Thank you. I looked at the forbidden liasons on about.com and wasn't sure. I guess that this one falls under names? http://french.about.com/library/pronunciation/bl-liaisons-f.htm
Note that if you mark the liaison after "chinois", you get "chinoiZ" which is really confusing vs "chinoise".
Now, for "est-T-un", please take a look at this other page (paragraph III): http://french.about.com/library/pronunciation/bl-liaisons-o.htm
Non, car vous avez changé le sens de la phrase.
Ce que vous proposez est la traduction de "Mon professeur est un Chinois". Comme vous pouvez le voir, rien ne dit qu'il enseigne la langue chinoise, de même que dans "My Chinese teacher is a man/Mon professeur de chinois est un homme", vous ne connaissez pas l'origine du professeur en question.
The trick is that not everybody want to say "ma professeur" if the teacher is a 'she'. Because it sounds weird, and because (for whatever obscure reason) that noun has not been feminized, for example in "la professeuse" (think about un serveur/une serveuse = waiter/waitress).

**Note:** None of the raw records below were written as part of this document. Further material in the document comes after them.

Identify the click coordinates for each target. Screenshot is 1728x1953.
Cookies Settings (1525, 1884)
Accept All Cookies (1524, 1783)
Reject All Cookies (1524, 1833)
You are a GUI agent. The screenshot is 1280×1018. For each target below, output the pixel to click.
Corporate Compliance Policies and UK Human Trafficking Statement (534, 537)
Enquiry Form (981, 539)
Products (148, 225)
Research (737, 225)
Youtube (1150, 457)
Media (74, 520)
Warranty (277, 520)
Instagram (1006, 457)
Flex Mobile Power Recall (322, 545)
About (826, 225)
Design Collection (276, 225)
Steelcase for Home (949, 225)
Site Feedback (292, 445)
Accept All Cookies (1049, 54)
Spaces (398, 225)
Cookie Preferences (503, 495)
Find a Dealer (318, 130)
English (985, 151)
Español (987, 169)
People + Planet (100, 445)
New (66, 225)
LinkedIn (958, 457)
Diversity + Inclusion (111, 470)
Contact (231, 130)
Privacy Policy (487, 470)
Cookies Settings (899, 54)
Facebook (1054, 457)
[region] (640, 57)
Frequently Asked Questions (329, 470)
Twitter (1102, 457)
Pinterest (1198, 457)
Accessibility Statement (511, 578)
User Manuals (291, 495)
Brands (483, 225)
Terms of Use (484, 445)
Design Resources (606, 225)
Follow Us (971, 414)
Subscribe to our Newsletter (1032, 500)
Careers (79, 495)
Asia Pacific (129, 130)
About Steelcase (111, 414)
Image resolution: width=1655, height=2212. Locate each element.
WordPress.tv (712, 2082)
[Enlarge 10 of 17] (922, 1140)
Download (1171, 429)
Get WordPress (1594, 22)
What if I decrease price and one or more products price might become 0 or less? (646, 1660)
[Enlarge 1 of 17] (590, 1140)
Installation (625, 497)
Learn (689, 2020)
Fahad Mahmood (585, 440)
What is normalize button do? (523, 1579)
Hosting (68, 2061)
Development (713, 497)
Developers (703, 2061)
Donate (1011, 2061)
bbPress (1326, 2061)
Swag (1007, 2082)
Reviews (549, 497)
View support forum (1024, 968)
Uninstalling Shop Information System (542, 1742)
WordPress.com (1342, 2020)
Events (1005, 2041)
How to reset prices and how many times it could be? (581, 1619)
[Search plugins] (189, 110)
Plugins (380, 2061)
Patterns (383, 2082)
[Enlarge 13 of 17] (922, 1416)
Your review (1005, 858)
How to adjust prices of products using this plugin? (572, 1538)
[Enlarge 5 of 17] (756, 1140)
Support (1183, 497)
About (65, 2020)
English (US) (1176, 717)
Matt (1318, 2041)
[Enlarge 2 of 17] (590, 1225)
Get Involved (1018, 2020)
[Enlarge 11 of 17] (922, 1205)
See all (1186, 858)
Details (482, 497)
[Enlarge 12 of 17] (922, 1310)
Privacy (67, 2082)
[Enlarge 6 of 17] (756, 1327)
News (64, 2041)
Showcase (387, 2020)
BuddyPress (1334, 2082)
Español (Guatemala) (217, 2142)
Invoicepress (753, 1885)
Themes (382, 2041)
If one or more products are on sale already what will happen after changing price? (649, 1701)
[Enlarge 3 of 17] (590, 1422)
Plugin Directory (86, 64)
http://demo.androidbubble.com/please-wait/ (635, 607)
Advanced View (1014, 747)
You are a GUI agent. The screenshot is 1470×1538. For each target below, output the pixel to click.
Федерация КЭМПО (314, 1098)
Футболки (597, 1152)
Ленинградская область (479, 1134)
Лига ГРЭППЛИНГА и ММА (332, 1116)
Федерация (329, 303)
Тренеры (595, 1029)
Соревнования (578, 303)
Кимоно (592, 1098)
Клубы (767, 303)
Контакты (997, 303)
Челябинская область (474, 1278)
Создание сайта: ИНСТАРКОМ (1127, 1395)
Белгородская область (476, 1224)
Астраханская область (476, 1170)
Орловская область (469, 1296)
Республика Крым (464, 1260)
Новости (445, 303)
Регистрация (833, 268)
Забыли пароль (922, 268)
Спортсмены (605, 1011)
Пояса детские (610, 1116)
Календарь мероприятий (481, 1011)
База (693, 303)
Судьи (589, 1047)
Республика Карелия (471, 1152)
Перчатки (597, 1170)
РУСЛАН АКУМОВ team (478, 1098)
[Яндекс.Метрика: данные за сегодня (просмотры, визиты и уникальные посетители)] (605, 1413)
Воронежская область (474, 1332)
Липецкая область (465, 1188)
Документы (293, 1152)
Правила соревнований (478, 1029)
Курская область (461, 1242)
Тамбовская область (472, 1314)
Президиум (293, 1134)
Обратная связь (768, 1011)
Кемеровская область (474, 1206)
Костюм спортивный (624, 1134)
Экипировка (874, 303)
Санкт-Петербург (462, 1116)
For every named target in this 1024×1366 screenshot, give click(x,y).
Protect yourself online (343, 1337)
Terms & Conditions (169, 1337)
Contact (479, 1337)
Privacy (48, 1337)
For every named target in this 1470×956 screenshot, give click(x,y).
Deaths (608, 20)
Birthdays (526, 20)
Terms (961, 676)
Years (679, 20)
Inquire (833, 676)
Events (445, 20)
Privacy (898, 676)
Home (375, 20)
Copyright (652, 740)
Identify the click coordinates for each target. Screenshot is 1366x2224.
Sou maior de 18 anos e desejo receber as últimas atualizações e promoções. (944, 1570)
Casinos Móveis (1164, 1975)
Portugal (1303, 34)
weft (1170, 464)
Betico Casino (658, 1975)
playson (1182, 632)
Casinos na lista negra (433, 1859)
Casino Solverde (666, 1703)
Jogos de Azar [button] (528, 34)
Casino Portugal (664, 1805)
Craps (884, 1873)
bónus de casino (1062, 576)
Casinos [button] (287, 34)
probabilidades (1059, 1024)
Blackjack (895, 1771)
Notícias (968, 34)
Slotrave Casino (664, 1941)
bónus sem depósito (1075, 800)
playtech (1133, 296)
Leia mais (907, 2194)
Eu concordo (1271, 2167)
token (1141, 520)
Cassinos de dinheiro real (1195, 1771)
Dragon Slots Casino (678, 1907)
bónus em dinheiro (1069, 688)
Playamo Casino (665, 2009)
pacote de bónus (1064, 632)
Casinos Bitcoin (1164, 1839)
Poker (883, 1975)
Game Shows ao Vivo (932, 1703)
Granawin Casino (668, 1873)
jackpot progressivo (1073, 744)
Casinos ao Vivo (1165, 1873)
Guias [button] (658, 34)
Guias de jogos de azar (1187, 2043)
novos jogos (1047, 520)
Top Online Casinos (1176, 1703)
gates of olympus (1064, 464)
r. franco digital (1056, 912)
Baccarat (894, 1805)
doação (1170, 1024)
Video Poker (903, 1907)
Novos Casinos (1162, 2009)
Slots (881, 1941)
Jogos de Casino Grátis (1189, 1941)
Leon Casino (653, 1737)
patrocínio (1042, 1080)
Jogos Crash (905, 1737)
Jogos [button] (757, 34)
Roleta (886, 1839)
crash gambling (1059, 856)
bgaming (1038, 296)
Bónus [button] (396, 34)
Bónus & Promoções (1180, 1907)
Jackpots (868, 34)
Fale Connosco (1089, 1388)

Some activists will use "ma professeure", just adding a (mute!) -e at the end, and "une auteure" (female author), to clearly mark the fact that although these occupations were massively masculine a long time ago, it needs to be made official that nowadays not only women do have fee access to these professions, but they now form a huge majority (like judges - un juge/une juge, and lawyers (un avocat-une avocate).
Languages are masculine nouns "le français, l'anglais, le chinois...".
"Chinois, chinoise, chinois, chinoises" is an adjective which can qualify any noun, including "la langue chinoise".
"Un Chinois, une Chinoise, des Chinois, des Chinoises" is the noun given to Chinese people.